Punk is often looked back on wistfully, particularly by middle-aged persons, as a thoroughly well-spirited uprising of youthful hearts, filled with creativity and irreverence. At one point in John Cameron Mitchell’s How to Talk to Girls at Parties, Queen Boadicea (Nicole Kidman)—the local music-scene den mother with a platinum back-combed bob like David Bowie’s in Labyrinth—explains that her Celtic namesake was the first true punk for thumbing her nose at the Roman regime and sparking anarchy in the U.K. in 61 AD.
Any misguided notion of punk’s nobility is ripped away within five minutes, as young Enn (Alex Sharp) and his friends John (Ethan Lawrence) and Vic (A.J. Lewis) are shown spitting, swearing, graffitiing, and generally being thoroughly unpleasant. The year is 1977, the setting Croydon, and their mission is to get laid. Enn talks of anarchy and doing better than his parents’ generation, but the truth of the title rings loudest. At a gig, set up by Boadicea, the punk bien-pensants are shown convulsing in synchronized discord to thrashing rock, and foaming at the mouth like the sorry, virally afflicted souls from 28 Days Later.
When the boys alight at a rundown mansion for the gig’s afterparty, things take a decidedly Kubrickian turn. The interior is furnished with similar nightmarish installation art as the Korova Milk Bar. Their hosts, clad in biliously bright PVC—a mélange of 2001: A Space Odyssey’s space-chic and A Clockwork Orange’s dystopic loungewear—turn out to be aliens. They begin to chant in a cultish choir, echoing Eyes Wide Shut, and lulling the trio into a euphoric stupor. But Mitchell does what Kubrick wisely never did: He partakes in the mania, and the film lurches on as if with a head full of moloko.

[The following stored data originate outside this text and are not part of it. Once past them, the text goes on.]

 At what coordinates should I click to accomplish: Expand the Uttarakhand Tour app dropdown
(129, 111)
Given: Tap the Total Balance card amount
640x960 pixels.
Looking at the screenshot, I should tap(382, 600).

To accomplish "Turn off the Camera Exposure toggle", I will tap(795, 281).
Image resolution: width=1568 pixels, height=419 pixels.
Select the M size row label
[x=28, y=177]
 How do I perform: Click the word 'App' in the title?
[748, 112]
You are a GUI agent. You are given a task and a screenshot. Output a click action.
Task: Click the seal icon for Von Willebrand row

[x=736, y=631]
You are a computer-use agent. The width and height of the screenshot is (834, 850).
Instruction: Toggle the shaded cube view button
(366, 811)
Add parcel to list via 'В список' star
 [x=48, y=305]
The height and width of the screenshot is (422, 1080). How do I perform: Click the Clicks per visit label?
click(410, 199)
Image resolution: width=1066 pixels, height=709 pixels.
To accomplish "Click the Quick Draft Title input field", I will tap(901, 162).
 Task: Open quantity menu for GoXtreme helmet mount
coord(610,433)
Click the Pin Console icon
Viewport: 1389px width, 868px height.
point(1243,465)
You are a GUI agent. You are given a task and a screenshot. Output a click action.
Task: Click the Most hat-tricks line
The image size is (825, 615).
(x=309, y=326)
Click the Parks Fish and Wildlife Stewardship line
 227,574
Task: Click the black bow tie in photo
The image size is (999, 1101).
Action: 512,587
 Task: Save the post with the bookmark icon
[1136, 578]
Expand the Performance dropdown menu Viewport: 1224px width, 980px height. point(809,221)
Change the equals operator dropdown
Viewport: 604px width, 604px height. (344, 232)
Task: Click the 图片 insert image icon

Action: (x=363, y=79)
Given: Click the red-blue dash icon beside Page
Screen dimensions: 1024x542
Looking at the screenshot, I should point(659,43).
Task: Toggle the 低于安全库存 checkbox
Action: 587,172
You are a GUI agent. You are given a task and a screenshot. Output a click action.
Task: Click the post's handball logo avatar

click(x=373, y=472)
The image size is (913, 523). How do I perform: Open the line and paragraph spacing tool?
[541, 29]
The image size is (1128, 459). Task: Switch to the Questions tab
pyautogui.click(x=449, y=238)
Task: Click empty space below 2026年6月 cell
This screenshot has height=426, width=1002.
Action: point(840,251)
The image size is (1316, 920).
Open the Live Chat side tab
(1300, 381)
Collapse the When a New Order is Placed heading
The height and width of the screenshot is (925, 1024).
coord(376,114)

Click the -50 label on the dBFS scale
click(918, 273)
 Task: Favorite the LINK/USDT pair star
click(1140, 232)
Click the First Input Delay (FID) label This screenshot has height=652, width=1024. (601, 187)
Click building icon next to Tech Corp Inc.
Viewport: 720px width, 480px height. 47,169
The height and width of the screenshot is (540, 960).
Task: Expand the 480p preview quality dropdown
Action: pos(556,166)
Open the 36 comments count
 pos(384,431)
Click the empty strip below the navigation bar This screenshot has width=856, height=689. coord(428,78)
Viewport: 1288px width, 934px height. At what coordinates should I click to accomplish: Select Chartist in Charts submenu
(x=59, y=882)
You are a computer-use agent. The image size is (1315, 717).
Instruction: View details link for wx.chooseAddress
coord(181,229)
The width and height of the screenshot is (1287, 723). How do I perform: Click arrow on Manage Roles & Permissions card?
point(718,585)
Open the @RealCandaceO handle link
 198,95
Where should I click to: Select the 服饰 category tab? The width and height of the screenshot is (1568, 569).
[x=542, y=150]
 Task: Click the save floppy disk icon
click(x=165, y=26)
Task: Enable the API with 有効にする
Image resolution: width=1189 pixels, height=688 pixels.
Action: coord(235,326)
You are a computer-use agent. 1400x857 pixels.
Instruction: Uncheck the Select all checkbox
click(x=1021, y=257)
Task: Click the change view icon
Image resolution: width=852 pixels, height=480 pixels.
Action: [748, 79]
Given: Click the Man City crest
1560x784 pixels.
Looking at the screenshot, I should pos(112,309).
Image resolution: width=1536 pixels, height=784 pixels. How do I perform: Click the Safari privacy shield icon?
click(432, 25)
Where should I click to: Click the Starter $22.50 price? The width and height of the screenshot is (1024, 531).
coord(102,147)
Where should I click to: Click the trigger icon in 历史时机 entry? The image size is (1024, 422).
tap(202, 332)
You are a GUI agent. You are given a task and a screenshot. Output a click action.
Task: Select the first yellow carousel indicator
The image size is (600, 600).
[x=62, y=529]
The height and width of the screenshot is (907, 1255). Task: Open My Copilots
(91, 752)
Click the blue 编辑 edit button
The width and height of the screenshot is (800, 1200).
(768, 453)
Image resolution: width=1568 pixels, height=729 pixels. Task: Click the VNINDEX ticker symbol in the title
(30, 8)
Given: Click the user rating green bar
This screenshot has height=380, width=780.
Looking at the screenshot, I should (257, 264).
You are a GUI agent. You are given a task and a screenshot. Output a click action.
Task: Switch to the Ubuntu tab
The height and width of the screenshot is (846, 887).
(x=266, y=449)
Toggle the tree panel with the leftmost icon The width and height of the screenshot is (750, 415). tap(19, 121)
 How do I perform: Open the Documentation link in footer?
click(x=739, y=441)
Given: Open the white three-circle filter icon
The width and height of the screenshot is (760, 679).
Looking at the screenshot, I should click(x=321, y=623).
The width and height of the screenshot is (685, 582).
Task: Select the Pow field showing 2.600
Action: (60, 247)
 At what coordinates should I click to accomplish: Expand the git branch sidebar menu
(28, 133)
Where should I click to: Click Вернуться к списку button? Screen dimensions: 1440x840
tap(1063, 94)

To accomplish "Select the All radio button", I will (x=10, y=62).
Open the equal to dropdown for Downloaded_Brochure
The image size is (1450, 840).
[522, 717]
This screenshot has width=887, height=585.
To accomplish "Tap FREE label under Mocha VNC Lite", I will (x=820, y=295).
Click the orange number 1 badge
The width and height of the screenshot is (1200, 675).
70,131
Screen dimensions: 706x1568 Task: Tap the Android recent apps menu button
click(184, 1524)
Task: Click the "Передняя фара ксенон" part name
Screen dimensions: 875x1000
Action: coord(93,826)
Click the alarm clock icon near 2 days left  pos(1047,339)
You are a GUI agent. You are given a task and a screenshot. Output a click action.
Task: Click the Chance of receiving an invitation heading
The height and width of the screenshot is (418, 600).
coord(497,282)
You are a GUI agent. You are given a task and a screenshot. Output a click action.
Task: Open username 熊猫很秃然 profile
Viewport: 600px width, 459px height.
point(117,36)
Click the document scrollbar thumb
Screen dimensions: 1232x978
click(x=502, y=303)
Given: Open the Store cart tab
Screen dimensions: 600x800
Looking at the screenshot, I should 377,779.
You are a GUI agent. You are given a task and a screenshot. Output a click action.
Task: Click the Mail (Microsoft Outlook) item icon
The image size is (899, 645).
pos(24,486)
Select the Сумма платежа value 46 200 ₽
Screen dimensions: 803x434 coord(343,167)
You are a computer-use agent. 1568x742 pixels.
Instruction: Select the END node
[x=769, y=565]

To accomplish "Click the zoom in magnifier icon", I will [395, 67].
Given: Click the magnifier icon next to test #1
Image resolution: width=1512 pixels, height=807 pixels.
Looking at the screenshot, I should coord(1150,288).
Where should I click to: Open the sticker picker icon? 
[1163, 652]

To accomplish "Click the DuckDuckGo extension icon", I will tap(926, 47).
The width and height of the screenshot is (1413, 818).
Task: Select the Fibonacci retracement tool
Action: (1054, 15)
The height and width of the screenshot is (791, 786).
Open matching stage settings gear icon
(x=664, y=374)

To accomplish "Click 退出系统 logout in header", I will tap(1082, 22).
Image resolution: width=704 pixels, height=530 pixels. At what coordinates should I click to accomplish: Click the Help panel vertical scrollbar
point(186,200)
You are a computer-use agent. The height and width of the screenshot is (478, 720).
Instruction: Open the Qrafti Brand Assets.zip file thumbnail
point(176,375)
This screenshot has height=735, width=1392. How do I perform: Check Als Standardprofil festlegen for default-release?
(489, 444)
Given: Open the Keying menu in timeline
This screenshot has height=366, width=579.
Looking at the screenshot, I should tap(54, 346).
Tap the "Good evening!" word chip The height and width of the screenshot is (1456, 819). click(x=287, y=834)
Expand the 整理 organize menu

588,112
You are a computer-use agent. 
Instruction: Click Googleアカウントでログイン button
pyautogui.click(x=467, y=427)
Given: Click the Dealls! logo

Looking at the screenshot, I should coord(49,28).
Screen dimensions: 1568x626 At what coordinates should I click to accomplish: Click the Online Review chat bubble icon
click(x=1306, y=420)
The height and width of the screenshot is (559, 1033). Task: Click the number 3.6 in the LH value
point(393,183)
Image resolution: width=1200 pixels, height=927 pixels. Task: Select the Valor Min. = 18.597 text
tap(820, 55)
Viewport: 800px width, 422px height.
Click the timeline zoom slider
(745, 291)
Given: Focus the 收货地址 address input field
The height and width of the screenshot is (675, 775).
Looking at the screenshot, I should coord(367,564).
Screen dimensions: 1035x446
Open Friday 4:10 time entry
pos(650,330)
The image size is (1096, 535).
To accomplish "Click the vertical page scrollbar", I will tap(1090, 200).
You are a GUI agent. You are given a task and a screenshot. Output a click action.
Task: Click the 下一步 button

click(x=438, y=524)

Enn meets Zan (Elle Fanning), a willowy alien with blond hair, wide eyes, and a puckish sense of rebellion far outweighing that of Enn and his droogs. As Zan attempts to compile life experiences to add to her colony’s hive mind, romance, apparently, blossoms. How to Talk to Girls at Parties, adapted from a Neil Gaiman short story of the same name by Mitchell and Philippa Goslett, soon liquesces into alphabet soup, its messages coded with about as much sophistication. There are a handful of half-formed ideas: parents eating their young; rebellion (of course); going after new experiences; and crossing the political gulf. Enn’s mum, played by Joanna Scanlan, is dating a Tory, something the boy eventually learns to forgive. How big of him.
These stray strands are lost in a spiky mess not dissimilar to Boadicea’s coiffure, and all the while we’re expected to be compelled by an undercooked love story, troubled by unexplained cosmic politics, and convinced of the liberating shiver of punk energy that leads our heroes to a showdown of laughable proportions against the aliens. The film’s tagline goes “Talk to the girl. Save the world,” but at no point does Earth’s fate hang in the balance, and talking to Zan is no great challenge for anyone. In fact, the conversation she shares with Enn’s mum is one of the least intolerable in the film—a brief respite from the self-righteousness on offer most everywhere else.
As far as intergalactic romance and the worrisome generational divide goes, you’d be better off watching Tom Graeff’s Teenagers from Outer Space, a sci-fi film that doesn’t waste so much of your time. Whereas Mitchell indulges in tedious scenes of alien bureaucracy, Graeff had one of his aliens ray-gun a dog. How’s that for cosmic politics? (With that sort of efficiency it’s clear that his brief stint as Roger Corman’s assistant was spent studiously.)
What you’re left with in How to Talk to Girls at Parties is a tangle of fraying themes and ideas, a mess of incongruent scenes, and, when the thing draws to a close, a sense of enormous weight being lifted. Like much of Gaiman’s work, you may come away feeling not as if you’ve been entertained, but as if you should consider yourself lucky to have peered into the craw of an enlightened dreamer. In fact, you’d have been better off—at the very least narratively speaking—by simply dozing off yourself.